I think @rwegener2 had some good categories to think about in terms of reproducibility, maybe we could use some of those as subheadings? There are three of those that directly come to mind:

  1. Code availability. At the moment the document already says a GitHub repository is a minimum, which I think is reasonable. Best practices I which I think would be helpful is how to structure such a repository, and what journals typically require. For my first paper, a statement indicating the GitHub repo was enough, but if there are tips on how to make a DOI for your code that would be helpful.
  2. Data availability. I just googled the UMD data policies and services and found this library service DRUM. I think they should be able to store and share the data you need to run the code you use for a paper. I see they also offer storing the code. Has anyone used this before? It would be good to discuss whether/when this is expected. Are there projects for example where the funding agency expects you to store the data somewhere else? Maybe we could mention having data on HALO in this section, or even encouraging cloud-storage?
  3. Code readability. I think this is the most challenging and as Tomas said, maybe we need some time to see how the code reviews go.
rwegener2 commented 2 years ago

Sorry for the late response here. I agree with the previous comments.

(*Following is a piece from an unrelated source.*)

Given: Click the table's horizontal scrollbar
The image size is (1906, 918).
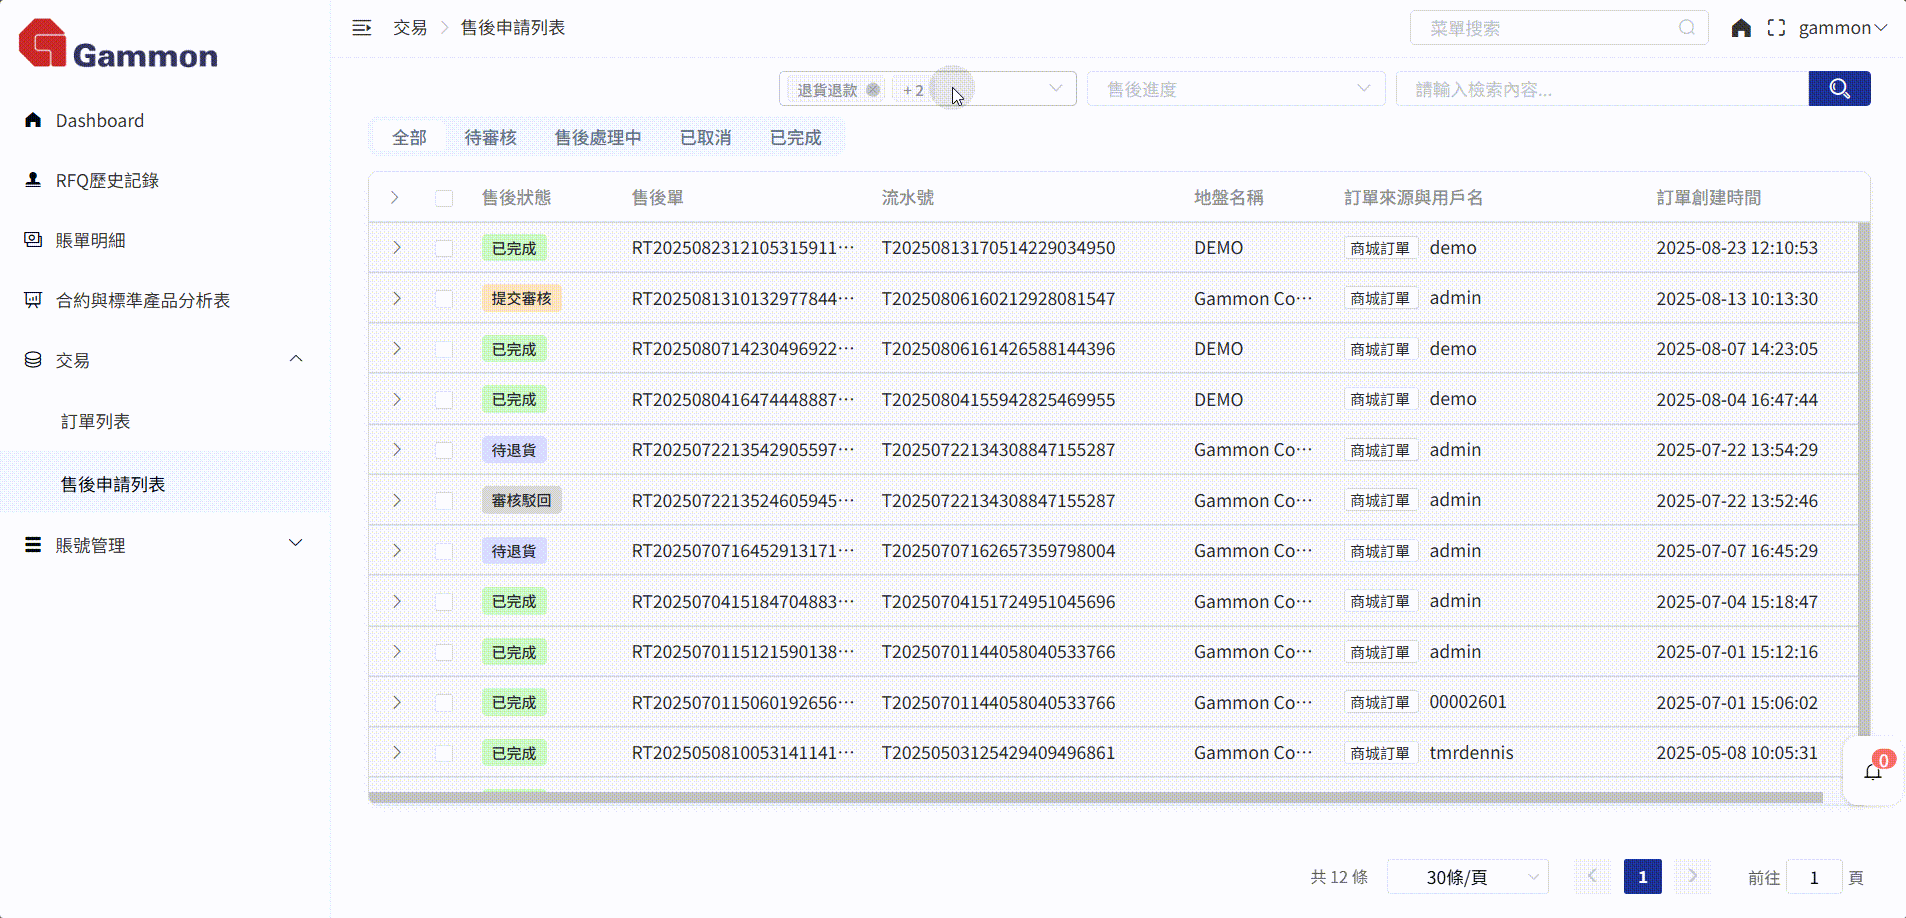Looking at the screenshot, I should click(1095, 798).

Looking at the current text, if the core focus is on reproducibility then I think the text seems alright the way it is. It is a bit general and not highly prescriptive, but as @tomchor pointed out we don't have strong specifics there yet. It perhaps could be made a stronger by adding some of the categories @reint-fischer mentioned, or offering up some resources (example) for reproducibility. I'm happy to type that up into a quick PR if we want.

One of my takeaways reading it is that it is framed around reproducibility and not about openness. In my own life my motivations for reproducibility are driven by a belief in open science. Reproducibility is a result of that belief, so I would frame this section around open science and then list subheadings under that. That is a group discussion, though.

I'd propose to revisit this at the end of the semester and, while I'm sure we'll still be developing our coding practices, make a goal to put in whatever we have at the end of May as a more concrete starting point.